SyntaxHighlighter

Wednesday, February 1, 2012

Playing with PELAGIOS: Nomisma

So, I want to see how hard it is to query the RDF that PELAGIOS partners are putting together. The first experiment is documented below.

Step 1: Set up a Triplestore (something to load the RDF into and support queries)

Context: I'm a triplestore n00b. 

I found Jeni Tennison's Getting Started with RDF and SPARQL Using 4store and RDF.rb and, though I had no interest in messing around with Ruby as part of this exercise, the recommendation of 4store as a triplestore sounded good, so I went hunting for a Mac binary and downloaded it.

Step 2: Grab RDF describing content in Nomisma.org

Context: I'm a point-and-click expert.

I downloaded the PELAGIOS-conformant RDF data published by Nomisma.org at http://nomisma.org/nomisma.org.pelagios.rdf.

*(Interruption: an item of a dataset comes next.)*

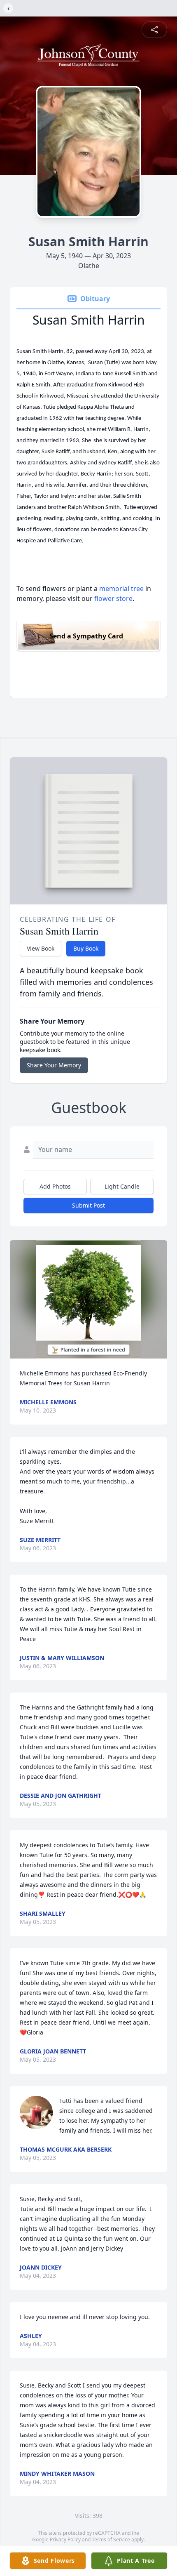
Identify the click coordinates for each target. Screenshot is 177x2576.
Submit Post (88, 1205)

Background: "Nomisma.org is a collaborative effort to provide stable digital representations of numismatic concepts and entities, for example the generic idea of a coin hoard or an actual hoard as documented in the print publication An Inventory of Greek Coin Hoards (IGCH)."

Step 3: Fire up 4store and load in the nomisma.org 

Context: I'm a 4store n00b, but I can cut and paste, read and reason, and experiment.

Double-clicked the 4store icon in my Applications folder. It opened a terminal window.

To create and start up an empty database for my triples, I followed the 4store instructions and Tennison's post (mutatis mutandis) and so typed the following in the terminal window ("pelagios" is the name I gave to my database; you could call yours "ray" or "jay" if you like):
$ 4s-backend-setup pelagios
$ 4s-backend pelagios
Then I started up 4store's SPARQL http server and aimed it at the still-empty "pelagios" database so I could load my data and try my hand at some queries:
$ 4s-httpd pelagios
Loading the nomisma data was then as simple as moving to the directory where I'd saved the RDF file and typing:
$ curl -T nomisma.org.pelagios.rdf 'http://localhost:8080/data/http://nomisma.org/nomisma.org.pelagios.rdf/'
Note how the URI base for nomisma items is appended to the URL string passed via curl. This is how you specify the "model URI" for the graph of triples that gets created from the RDF.

Step 4: Try to construct a query and dig out some data.

Context: I'm a SPARQL n00b, but I'd done some SQL back in the day and XML and namespaces are pretty much burned into my soul at this point. 

Following Tennison's example, I pointed my browser at http://localhost:8080/test/. I got 4store's SPARQL test query interface. I googled around looking grumpily at different SPARQL "how-tos" and "getting starteds" and trying stuff and pondering repeated failure until this worked:

PREFIX rdf: <http://www.w3.org/1999/02/22-rdf-syntax-ns#>
PREFIX rdfs: <http://www.w3.org/2000/01/rdf-schema#>
PREFIX foaf: <http://xmlns.com/foaf/0.1/>
PREFIX oac: <http://www.openannotation.org/ns/>

SELECT ?x
WHERE {
 ?x oac:hasBody <http://pleiades.stoa.org/places/462086> .
} 

That's "find the ID of every OAC Annotation in the triplestore that's linked to Pleiades Place 462086" (i.e., Akragas/Agrigentum, modern Agrigento in Sicily). It's a list like this:
  • http://nomisma.org/nomisma.org.pelagios.rdf#igch1910-agrigentum-5
  • http://nomisma.org/nomisma.org.pelagios.rdf#igch2089-agrigentum-24
  • http://nomisma.org/nomisma.org.pelagios.rdf#igch2101-agrigentum-32
  • ...
51 IDs in all.

But what I really want is a list of the IDs of the nomisma entities themselves so I can go look up the details and learn things. Back to the SPARQL mines until I produced this:
PREFIX rdf: <http://www.w3.org/1999/02/22-rdf-syntax-ns#>
PREFIX rdfs: <http://www.w3.org/2000/01/rdf-schema#>
PREFIX foaf: <http://xmlns.com/foaf/0.1/>
PREFIX oac: <http://www.openannotation.org/ns/>

SELECT ?nomismaid
WHERE {
 ?x oac:hasBody <http://pleiades.stoa.org/places/462086> .
 ?x oac:hasTarget ?nomismaid .
} 

Now I have a list of 51 nomisma IDs: one for the mint and 50 coin hoards that illustrate the economic network in which the ancient city participated (e.g., http://nomisma.org/id/igch2081).

Cost: about 2 hours of time, 1 cup of coffee, and three favors from Sebastian Heath on IRC.

Up next: Arachne, the object database of the Deutsches Archäologisches Institut.



1 comment:

Sebastian Heath said...

Hey Tom, FWIW, there was a slight issue with the nomisma-pelagios rdf whereby Aegina was left out of the fun. The nomisma id for the mint as well as 78 hoards with coins from the island are now included in http://nomisma.org/nomisma.org.pelagios.rdf .

This is all way cool!

Thanks,
-Sebastian